I am not well-versed in the intricacies of conjugate gradient solvers, but the fact that the nonzeros in the preconditioned matrix differs between the two cases and that the total iterations differ leads me to believe that even the PCG solver isn't "seeing" the same matrices for 95 tets and 92 tets -- the nonzeros of the [K] matrix are the same, of course, but I think that ANSYS feeds the PCG solver more zeros in one instance (95 tets) to account for the extra 10 nodes that are collapsed in degenerate form. Note that solution time for PCG solver is shorter for 92 tets, too, as I mentioned above.

So what's the bottom line? Use TCHG whenever possible to convert degenerate 95 tets to 92 tets for faster solution times. Maybe it would be great if this was done internally by ANSYS, but I can't really complain since the PCG solver rocks.

Of course, if one was more bored than I am, one could run cases of mixed 95 hex and pent with 92/95 tets or with other element types, etc., but I am quite sure one would come to the same conclusions. This behavior of 95 tets is stuff I've seen "in general" in the past quite often. I believe a similar situation exists for SOLID186 & 187 tets.
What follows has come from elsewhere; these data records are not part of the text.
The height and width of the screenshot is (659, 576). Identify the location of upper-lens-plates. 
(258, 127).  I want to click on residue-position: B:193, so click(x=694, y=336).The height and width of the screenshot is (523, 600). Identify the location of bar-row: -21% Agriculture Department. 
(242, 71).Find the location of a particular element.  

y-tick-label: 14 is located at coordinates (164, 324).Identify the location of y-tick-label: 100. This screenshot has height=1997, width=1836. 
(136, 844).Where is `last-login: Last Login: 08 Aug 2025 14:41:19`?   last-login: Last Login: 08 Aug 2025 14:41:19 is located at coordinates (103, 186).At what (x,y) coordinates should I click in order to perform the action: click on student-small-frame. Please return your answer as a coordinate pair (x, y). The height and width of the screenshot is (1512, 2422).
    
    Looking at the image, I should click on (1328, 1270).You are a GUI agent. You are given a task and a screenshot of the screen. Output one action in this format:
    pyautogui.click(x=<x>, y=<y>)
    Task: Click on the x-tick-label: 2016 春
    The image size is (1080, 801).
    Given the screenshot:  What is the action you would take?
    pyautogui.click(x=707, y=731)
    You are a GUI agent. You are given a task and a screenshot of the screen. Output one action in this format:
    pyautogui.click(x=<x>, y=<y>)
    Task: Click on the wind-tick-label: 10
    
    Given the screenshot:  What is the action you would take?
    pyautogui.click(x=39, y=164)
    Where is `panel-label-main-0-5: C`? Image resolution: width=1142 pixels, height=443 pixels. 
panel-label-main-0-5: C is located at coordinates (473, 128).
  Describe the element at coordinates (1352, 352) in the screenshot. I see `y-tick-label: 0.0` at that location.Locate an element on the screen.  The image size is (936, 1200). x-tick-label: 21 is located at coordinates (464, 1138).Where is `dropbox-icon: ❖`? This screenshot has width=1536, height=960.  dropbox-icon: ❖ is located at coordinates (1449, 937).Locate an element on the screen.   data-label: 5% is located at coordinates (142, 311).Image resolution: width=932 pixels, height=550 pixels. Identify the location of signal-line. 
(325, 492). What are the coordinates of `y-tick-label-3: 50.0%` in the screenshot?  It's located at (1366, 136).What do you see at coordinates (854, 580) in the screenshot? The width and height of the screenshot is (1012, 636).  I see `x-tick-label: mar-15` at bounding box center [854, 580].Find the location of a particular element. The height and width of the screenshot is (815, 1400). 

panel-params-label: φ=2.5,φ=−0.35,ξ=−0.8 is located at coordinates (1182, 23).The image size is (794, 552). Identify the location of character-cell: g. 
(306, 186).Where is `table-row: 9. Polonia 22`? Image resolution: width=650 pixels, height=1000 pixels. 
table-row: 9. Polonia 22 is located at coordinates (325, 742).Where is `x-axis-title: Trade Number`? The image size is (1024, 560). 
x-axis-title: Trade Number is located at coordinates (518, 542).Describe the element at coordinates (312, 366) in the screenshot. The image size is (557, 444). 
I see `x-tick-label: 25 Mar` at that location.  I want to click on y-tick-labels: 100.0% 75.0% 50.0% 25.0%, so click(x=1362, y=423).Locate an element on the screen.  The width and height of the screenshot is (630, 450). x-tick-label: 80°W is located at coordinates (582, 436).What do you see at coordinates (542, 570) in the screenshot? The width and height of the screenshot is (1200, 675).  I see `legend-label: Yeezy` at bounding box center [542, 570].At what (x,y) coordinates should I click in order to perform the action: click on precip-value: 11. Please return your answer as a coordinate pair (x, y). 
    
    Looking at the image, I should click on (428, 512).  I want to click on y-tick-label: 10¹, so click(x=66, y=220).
Anyways, I hope that this might've explained *why* 95 tets run 'slower' than 92 tets and provided some data on this. It's those pesky 50% of nodes (10 collapsed nodes/element) which like to hang around the stiffness matrix and take up valuable real estate. It's kinda analogous to the fact that I can remember every Simpsons episode verbatim but can't recall simple beam equations w/o looking them up in Roark & Young. I have no idea why my brain is cluttered with worthless knowledge, and I can't explain why the stiffness matrix has contributions from collapsed nodes of degenerate elements.
  Posted by Sheldon Imaoka (CSI) on 05.16.2000